---- Given passage

Amba is a 1990 Indian Bollywood film produced and directed by Mohan Kumar. It stars Anil Kapoor, Meenakshi Seshadri, Kiran Juneja, and Shabana Azmi in the title role as Amba.

Plot
Prabha lives a wealthy lifestyle with her widowed father Thakur Jasbir Singh and her brother Kunwar Ranvir. She receives a marriage proposal from equally wealthy Thakur Shamsher Singh but immediately rejects him and marries Rajendra. Prabha re-locates to move in with him and his widowed and principled mother, Amba Bhanupratap Singh, and his wayward brother, Suraj. Prabha soon gives birth to Rajat. Rajendra, who secretly visits local courtesan, Munnibai, returns home intoxicated one night and sexually molests and then kills Geeta, who is their servant, Bhiku's daughter, but is treated like a family member. Then, when Amba returns home after watching Ram Leela, she apprehends Rajendra, has him arrested, he is eventually tried in Court, found guilty after Amba's testimony, and hanged. A devastated and humiliated Prabha swears to avenge his death, and leaves to live with her equally vengeful dad and brother, and together they plot to turn Amba and Suraj's lives upside down - so much so that Amba and Suraj not only lose their ancestral estate, their house is burned down, they are blacklisted by the community, where Amba is the Sarpanch, and to top it all up, Suraj is arrested for killing Shamsher and sexually molesting Prabha, and if found guilty will also be hanged like his brother.

--------
---- Provided information

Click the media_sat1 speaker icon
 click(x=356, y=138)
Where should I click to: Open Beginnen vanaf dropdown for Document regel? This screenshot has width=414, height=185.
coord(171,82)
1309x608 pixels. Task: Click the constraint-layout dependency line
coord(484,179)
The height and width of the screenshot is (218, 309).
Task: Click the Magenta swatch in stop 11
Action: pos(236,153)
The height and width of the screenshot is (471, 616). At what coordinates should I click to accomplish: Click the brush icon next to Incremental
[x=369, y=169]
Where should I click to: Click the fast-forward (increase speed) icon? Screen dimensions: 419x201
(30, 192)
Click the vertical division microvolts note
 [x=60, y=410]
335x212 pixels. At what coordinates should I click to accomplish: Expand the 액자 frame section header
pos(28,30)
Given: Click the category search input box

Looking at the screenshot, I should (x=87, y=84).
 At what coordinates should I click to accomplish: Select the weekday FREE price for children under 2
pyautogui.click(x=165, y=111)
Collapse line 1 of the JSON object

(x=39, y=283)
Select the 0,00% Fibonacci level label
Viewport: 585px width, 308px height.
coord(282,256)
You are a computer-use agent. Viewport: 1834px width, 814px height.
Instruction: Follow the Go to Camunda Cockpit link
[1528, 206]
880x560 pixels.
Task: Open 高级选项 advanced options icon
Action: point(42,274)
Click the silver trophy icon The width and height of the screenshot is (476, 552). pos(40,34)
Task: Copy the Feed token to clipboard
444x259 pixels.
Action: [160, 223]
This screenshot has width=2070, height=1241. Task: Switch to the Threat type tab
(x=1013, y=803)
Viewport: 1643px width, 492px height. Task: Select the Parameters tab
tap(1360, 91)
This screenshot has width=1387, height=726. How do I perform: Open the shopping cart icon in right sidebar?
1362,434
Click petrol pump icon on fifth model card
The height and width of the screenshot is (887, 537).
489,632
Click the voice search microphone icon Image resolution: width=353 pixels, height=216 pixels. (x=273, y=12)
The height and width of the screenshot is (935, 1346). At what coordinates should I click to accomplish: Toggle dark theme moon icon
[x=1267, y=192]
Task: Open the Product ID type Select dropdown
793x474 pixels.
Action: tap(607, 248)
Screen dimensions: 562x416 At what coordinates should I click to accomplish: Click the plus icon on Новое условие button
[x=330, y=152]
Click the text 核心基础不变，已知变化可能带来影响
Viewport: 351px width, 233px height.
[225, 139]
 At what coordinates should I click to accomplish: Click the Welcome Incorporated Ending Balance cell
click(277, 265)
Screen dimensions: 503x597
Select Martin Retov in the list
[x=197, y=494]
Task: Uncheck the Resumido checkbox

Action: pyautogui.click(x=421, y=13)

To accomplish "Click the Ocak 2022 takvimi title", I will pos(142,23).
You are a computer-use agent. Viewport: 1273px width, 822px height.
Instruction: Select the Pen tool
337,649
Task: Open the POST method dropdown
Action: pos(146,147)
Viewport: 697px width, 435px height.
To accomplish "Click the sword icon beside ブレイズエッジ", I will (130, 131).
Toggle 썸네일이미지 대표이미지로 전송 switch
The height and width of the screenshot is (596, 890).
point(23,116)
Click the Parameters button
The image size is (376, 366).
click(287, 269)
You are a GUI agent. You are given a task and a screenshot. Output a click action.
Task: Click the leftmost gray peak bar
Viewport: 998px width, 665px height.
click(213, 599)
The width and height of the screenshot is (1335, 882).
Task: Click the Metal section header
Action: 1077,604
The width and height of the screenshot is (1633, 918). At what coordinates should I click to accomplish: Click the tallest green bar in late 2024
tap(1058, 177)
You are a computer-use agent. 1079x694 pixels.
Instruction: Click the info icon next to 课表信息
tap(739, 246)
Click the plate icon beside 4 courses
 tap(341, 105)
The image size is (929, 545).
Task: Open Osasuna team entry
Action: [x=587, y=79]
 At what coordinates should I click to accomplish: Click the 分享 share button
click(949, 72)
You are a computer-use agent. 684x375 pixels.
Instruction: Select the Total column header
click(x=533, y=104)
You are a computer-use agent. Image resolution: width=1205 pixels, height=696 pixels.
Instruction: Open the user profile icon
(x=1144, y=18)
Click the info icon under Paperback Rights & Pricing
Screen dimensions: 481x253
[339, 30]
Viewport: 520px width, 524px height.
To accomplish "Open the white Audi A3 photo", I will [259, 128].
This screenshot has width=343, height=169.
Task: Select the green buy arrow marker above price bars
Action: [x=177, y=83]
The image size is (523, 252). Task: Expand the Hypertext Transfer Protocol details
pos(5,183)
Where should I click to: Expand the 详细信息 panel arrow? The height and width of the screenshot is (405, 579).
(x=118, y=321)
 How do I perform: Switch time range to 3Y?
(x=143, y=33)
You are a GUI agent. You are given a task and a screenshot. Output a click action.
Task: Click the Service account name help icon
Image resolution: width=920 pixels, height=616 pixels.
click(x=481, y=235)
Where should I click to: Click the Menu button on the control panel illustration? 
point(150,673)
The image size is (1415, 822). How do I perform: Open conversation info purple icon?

--------

• To-do list:
(A) From the Amba film summary, copy the passage starting with "Amba is a 1990" and going on through "role as Amba.".
(B) Decide whether each statement agrees with the Amba film summary, and support each yes or no with the deciding words of the summary: (i) Prabha accepts the marriage proposal from Thakur Shamsher Singh. (ii) Amba is the Sarpanch of the community. (iii) Mohan Kumar both produced and directed the film.

• Full solutions:
(A)
Amba is a 1990 Indian Bollywood film produced and directed by Mohan Kumar. It stars Anil Kapoor, Meenakshi Seshadri, Kiran Juneja, and Shabana Azmi in the title role as Amba.

(B)
(i) No: "She receives a marriage proposal from equally wealthy Thakur Shamsher Singh but immediately rejects him and marries Rajendra."
(ii) Yes: "they are blacklisted by the community, where Amba is the Sarpanch"
(iii) Yes: "Amba is a 1990 Indian Bollywood film produced and directed by Mohan Kumar."